Reality Check: Inside America’s Next Top Model doesn’t begin in 2003, when America’s Next Top Model premiered and took television by storm. It doesn’t begin in the 1990s, when future host Tyra Banks rose to superstardom in the modeling industry. Instead, it begins in 2020, when the COVID pandemic prompted a new generation of housebound viewers to binge early-aughts reality TV, this time watching through a modern lens—and, naturally, tearing it to shreds on TikTok.
Only after that does the new Netflix docuseries rewind to tell the full story of America’s Next Top Model—from its preproduction days through its 24 scandalous cycles and into its modern-day legacy, featuring interviews with contestants, producers, and judges, including Banks herself. Reality Check leans into the same trend that inspired its creation: reexamining years-old media, like a cult-classic reality TV show, with a critical eye.
────────
## QUESTIONS
a - Rewrite everything from "Reality Check: Inside" down to "shreds on TikTok." in the passage about the Reality Check docuseries, swapping "TikTok" for "Instagram".
b - Pick up the passage about the Reality Check docuseries after its last sentence and extend it with the next part.
────────
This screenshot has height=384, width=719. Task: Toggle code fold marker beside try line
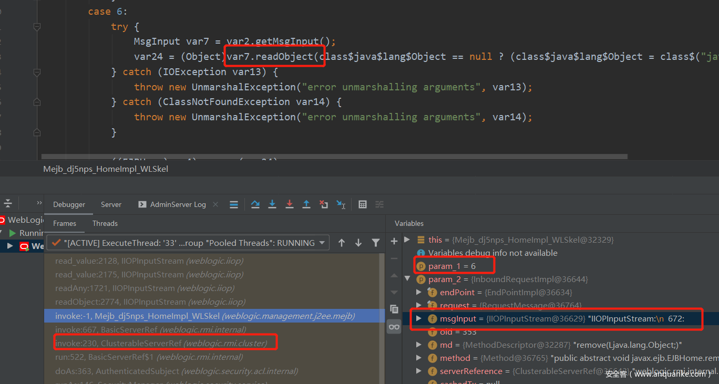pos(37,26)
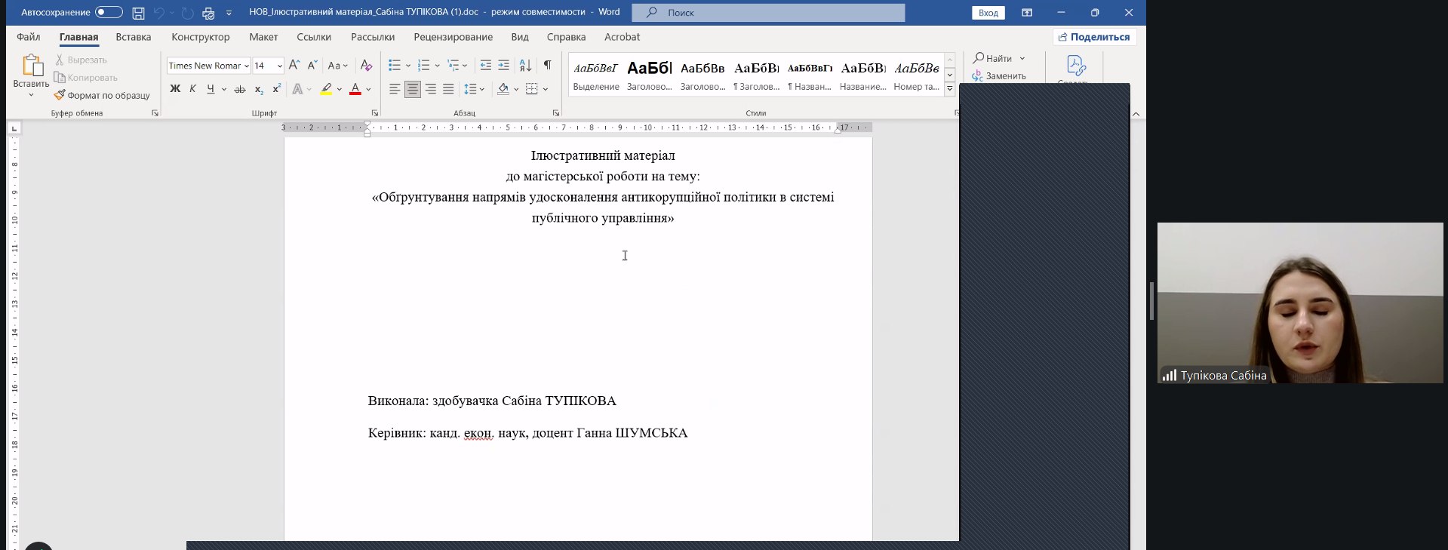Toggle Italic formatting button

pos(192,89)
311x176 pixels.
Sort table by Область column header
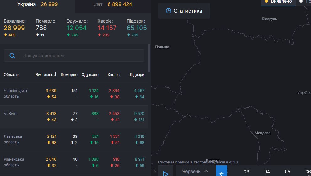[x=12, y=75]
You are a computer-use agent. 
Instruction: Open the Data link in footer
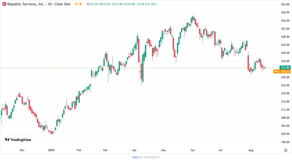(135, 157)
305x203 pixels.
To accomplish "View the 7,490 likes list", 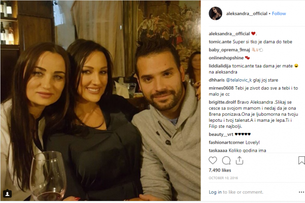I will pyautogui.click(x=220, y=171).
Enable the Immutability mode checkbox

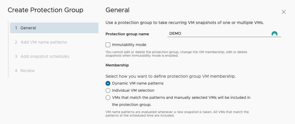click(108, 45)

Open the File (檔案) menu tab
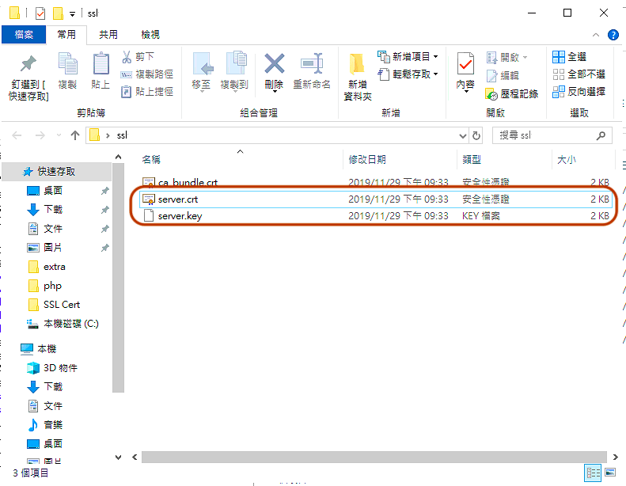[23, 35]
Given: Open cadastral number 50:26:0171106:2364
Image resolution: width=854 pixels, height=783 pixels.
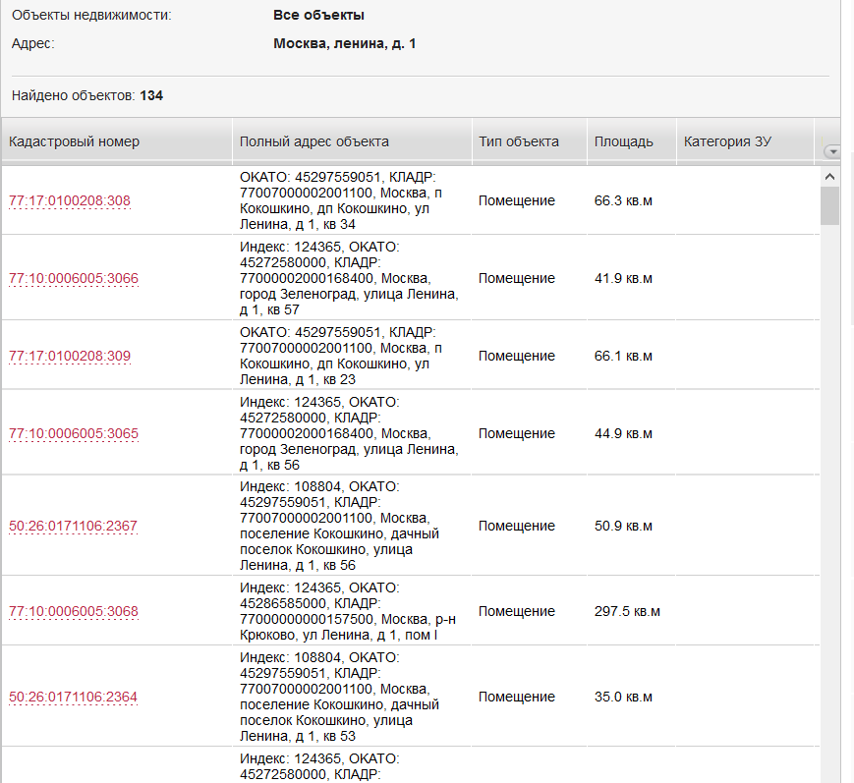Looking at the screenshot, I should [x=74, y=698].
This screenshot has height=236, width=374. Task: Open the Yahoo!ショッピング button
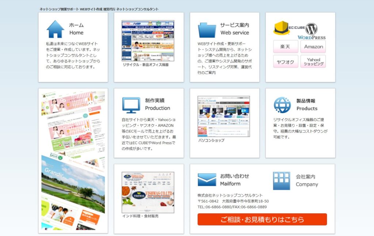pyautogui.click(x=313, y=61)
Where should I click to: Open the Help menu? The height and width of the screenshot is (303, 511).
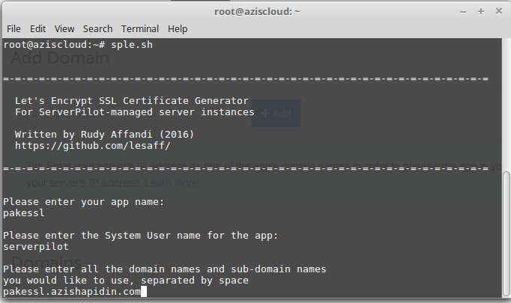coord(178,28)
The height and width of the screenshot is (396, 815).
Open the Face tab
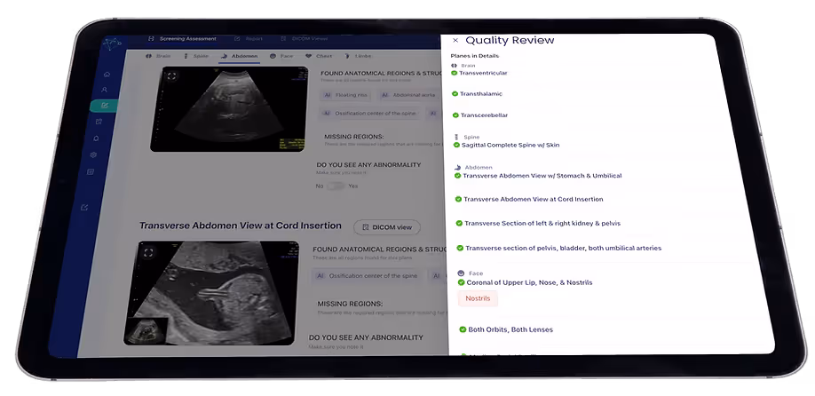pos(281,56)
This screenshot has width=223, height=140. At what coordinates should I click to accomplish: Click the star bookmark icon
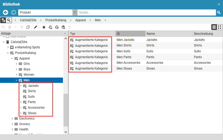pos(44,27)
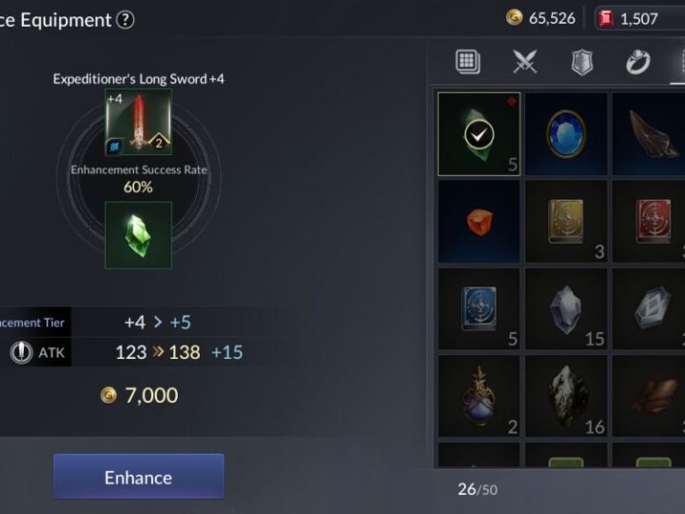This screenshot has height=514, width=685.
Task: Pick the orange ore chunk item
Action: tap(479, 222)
────────
## ANSWERS PER TASK
a -
Reality Check: Inside America’s Next Top Model doesn’t begin in 2003, when America’s Next Top Model premiered and took television by storm. It doesn’t begin in the 1990s, when future host Tyra Banks rose to superstardom in the modeling industry. Instead, it begins in 2020, when the COVID pandemic prompted a new generation of housebound viewers to binge early-aughts reality TV, this time watching through a modern lens—and, naturally, tearing it to shreds on Instagram.

b -
What viewers casually did on TikTok in 2020, Reality Check does with finesse. It dissects the surface-level controversies fans already know about—from body shaming to the show’s infamous race-swapping photo shoot (and its oft-forgotten sequel four years later).

It also brings new revelations that cast the series in an even darker light, like Cycle 2 contestant Shandi Sullivan’s allegation that she was sexually assaulted on camera, with production doing nothing to step in or help her. Instead, the docuseries details Top Model portraying the incident as Sullivan cheating on her boyfriend—and even filming her tearful call home to break the news to him. Through it all, Banks dodges accountability, even teasing that the show could come back for a 25th cycle.
Reality Check is the latest entry in a trend of exposé documentaries about TV shows that many young adults watched in their childhoods, cashing in on nostalgia by peddling the sordid stuff. In 2024, Quiet on Set: The Dark Side of Kids TV dove into the controversies surrounding several Nickelodeon series, particularly those created under Dan Schneider’s tenure as a producer and showrunner. (That docuseries built upon the fervor generated by former child actress Jennette McCurdy’s best-selling 2022 memoir, I’m Glad My Mom Died, which included stories from her time starring in iCarly and Sam & Cat.)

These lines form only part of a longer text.